§ **What you need to do**: Quote the entries word for word, from the very first line through the line that contains "will pyautogui.click(x=228, y=12).", with both ends included.

Entries from a data source
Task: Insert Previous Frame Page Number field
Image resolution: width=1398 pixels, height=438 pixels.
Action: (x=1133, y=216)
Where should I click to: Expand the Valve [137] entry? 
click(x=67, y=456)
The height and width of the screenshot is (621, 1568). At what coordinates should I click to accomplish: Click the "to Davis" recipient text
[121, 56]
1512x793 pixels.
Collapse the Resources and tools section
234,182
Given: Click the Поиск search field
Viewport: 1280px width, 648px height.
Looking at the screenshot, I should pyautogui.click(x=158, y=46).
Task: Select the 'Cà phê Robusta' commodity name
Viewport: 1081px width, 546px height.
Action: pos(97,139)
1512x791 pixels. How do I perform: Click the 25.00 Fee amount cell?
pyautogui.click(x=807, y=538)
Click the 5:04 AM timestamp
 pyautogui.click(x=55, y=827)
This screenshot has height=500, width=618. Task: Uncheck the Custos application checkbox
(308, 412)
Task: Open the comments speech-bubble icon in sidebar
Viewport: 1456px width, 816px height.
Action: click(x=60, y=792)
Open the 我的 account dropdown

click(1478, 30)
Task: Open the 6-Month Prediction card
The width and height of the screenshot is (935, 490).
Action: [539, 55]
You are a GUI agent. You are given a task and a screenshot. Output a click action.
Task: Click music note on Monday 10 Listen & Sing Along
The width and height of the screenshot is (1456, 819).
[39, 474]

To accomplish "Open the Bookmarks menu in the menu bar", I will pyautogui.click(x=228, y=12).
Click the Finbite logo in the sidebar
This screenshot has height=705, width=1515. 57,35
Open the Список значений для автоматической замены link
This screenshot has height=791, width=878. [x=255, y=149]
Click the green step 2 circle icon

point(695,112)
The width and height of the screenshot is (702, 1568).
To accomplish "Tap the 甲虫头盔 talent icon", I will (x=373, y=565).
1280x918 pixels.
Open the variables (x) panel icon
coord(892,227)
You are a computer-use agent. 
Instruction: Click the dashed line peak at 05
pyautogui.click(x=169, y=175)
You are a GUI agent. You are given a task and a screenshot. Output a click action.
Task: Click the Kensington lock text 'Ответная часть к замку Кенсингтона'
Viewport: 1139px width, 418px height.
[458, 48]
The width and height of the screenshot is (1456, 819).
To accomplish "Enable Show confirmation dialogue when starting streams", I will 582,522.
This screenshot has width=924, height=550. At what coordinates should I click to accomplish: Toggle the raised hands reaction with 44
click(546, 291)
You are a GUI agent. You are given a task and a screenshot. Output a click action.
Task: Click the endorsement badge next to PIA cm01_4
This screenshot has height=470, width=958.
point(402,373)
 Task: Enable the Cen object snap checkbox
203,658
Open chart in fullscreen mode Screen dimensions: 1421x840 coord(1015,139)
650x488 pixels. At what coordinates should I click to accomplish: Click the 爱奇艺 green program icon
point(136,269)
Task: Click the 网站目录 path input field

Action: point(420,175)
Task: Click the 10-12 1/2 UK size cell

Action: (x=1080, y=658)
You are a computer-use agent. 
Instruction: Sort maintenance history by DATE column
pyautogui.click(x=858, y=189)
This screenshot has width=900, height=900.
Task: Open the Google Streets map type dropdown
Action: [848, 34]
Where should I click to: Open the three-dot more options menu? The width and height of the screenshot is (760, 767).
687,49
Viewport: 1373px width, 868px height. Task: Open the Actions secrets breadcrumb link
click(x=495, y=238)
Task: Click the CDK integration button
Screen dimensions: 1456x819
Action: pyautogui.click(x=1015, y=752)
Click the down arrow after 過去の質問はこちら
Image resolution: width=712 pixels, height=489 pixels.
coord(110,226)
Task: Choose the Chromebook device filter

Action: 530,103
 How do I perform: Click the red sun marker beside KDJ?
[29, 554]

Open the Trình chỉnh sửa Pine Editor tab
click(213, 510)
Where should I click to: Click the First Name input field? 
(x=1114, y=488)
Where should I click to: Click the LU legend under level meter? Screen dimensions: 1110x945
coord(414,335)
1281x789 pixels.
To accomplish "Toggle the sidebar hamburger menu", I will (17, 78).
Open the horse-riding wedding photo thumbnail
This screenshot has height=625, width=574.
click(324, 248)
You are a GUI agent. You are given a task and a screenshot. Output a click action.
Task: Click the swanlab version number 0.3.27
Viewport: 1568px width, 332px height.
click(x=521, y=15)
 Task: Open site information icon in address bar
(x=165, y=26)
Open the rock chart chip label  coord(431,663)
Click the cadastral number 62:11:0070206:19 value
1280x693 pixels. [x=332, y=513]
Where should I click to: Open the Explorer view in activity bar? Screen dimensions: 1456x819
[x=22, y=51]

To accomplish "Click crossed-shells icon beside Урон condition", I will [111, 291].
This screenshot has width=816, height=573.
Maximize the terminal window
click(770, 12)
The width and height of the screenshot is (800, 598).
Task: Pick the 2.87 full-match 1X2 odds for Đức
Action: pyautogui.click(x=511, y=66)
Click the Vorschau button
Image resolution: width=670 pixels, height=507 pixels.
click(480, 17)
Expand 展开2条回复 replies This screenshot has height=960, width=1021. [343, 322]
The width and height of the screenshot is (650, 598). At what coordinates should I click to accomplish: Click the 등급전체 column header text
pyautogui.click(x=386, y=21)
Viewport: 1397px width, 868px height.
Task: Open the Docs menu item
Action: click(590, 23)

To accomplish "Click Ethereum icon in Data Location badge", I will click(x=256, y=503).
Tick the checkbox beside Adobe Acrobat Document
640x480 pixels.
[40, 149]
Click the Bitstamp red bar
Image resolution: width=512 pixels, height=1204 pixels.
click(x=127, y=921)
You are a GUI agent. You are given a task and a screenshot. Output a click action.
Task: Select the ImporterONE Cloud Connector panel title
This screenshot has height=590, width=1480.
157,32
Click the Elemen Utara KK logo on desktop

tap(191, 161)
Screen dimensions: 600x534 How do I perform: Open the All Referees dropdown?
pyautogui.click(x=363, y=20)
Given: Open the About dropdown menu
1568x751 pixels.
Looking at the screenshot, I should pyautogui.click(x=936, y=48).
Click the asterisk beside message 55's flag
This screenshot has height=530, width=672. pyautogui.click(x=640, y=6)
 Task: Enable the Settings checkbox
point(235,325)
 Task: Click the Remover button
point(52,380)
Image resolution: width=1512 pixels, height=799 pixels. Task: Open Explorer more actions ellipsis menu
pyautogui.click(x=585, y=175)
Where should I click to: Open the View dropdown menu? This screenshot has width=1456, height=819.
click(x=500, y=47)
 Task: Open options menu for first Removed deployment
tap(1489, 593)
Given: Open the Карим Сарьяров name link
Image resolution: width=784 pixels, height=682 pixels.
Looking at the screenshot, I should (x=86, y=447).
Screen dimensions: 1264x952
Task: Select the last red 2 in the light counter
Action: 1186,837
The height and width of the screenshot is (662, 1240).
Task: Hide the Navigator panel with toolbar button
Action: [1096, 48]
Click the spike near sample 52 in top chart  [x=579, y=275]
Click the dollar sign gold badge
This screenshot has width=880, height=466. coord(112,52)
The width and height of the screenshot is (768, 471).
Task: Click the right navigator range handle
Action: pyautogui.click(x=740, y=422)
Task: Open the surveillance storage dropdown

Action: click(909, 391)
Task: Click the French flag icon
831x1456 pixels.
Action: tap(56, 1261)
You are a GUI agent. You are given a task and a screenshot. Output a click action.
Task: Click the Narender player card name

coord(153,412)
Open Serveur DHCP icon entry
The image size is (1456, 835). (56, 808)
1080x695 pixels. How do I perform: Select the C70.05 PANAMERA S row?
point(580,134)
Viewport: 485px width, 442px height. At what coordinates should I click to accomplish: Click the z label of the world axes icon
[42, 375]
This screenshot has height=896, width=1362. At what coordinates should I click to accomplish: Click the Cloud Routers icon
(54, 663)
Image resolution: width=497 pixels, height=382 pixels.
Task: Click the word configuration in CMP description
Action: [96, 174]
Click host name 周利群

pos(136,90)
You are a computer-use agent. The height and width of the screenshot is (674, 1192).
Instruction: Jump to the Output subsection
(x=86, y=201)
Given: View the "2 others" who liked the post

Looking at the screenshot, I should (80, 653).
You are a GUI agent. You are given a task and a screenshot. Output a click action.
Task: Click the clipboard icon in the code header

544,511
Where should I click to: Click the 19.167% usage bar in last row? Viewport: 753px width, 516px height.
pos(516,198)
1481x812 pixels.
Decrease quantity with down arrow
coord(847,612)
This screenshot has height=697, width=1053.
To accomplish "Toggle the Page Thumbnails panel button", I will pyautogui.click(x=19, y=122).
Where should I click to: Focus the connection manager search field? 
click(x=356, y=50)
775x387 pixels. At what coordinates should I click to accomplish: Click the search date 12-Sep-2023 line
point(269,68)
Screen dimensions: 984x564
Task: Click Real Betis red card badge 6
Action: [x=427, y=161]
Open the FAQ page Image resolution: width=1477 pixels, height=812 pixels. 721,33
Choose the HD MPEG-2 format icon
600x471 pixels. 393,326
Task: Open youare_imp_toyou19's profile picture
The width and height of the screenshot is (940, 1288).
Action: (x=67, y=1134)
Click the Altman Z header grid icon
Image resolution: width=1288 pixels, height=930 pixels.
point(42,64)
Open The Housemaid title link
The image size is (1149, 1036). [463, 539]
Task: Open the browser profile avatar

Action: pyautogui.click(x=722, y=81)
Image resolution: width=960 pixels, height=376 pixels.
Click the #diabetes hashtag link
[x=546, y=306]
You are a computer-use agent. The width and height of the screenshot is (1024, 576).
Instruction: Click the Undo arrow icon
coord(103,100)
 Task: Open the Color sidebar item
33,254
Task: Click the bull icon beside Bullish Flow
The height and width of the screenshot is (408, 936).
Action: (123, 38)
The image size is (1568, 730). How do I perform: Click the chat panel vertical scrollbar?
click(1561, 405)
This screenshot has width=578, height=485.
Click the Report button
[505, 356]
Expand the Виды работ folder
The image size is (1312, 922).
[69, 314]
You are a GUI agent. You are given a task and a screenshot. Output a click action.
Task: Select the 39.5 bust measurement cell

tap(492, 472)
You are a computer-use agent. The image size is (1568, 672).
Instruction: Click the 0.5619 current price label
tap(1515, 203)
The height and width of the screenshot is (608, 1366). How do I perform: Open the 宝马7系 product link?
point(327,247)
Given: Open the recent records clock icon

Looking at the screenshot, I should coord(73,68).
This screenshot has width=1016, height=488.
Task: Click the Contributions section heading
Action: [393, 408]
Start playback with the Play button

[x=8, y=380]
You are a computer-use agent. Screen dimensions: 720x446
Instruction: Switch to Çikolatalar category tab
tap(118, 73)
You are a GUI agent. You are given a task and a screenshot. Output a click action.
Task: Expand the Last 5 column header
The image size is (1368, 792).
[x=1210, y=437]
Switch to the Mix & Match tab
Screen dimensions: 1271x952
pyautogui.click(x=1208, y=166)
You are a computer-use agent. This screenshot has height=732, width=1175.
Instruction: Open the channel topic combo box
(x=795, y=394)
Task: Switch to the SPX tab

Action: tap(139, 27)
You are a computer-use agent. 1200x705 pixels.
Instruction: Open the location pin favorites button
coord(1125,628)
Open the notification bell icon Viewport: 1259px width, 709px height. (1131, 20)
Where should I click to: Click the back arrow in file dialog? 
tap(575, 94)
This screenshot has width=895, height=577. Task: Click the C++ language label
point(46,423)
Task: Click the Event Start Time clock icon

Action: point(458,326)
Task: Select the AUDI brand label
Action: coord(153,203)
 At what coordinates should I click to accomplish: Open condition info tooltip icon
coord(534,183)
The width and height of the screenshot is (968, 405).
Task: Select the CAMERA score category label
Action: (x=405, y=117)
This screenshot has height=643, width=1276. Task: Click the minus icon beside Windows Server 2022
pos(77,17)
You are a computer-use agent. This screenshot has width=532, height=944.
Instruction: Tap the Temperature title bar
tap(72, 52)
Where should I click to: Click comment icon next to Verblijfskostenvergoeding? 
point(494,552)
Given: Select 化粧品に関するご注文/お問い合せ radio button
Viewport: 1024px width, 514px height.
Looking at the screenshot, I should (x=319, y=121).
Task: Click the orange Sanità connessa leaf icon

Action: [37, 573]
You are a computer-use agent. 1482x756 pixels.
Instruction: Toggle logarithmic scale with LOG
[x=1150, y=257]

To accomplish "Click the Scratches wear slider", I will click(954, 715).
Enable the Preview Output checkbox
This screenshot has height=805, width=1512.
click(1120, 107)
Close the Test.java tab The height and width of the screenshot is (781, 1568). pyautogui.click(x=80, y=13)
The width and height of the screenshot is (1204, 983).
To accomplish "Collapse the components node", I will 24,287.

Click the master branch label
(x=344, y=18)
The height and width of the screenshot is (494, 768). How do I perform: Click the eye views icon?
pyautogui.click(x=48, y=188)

§ **Output**:
Task: Insert Previous Frame Page Number field
Image resolution: width=1398 pixels, height=438 pixels.
Action: (x=1133, y=216)
Where should I click to: Expand the Valve [137] entry? 
click(x=67, y=456)
The height and width of the screenshot is (621, 1568). At what coordinates should I click to accomplish: Click the "to Davis" recipient text
[121, 56]
1512x793 pixels.
Collapse the Resources and tools section
234,182
Given: Click the Поиск search field
Viewport: 1280px width, 648px height.
Looking at the screenshot, I should pyautogui.click(x=158, y=46).
Task: Select the 'Cà phê Robusta' commodity name
Viewport: 1081px width, 546px height.
Action: pos(97,139)
1512x791 pixels. How do I perform: Click the 25.00 Fee amount cell?
pyautogui.click(x=807, y=538)
Click the 5:04 AM timestamp
 pyautogui.click(x=55, y=827)
This screenshot has height=500, width=618. Task: Uncheck the Custos application checkbox
(308, 412)
Task: Open the comments speech-bubble icon in sidebar
Viewport: 1456px width, 816px height.
Action: click(x=60, y=792)
Open the 我的 account dropdown

click(1478, 30)
Task: Open the 6-Month Prediction card
The width and height of the screenshot is (935, 490).
Action: [539, 55]
You are a GUI agent. You are given a task and a screenshot. Output a click action.
Task: Click music note on Monday 10 Listen & Sing Along
The width and height of the screenshot is (1456, 819).
[39, 474]

To accomplish "Open the Bookmarks menu in the menu bar", I will pyautogui.click(x=228, y=12).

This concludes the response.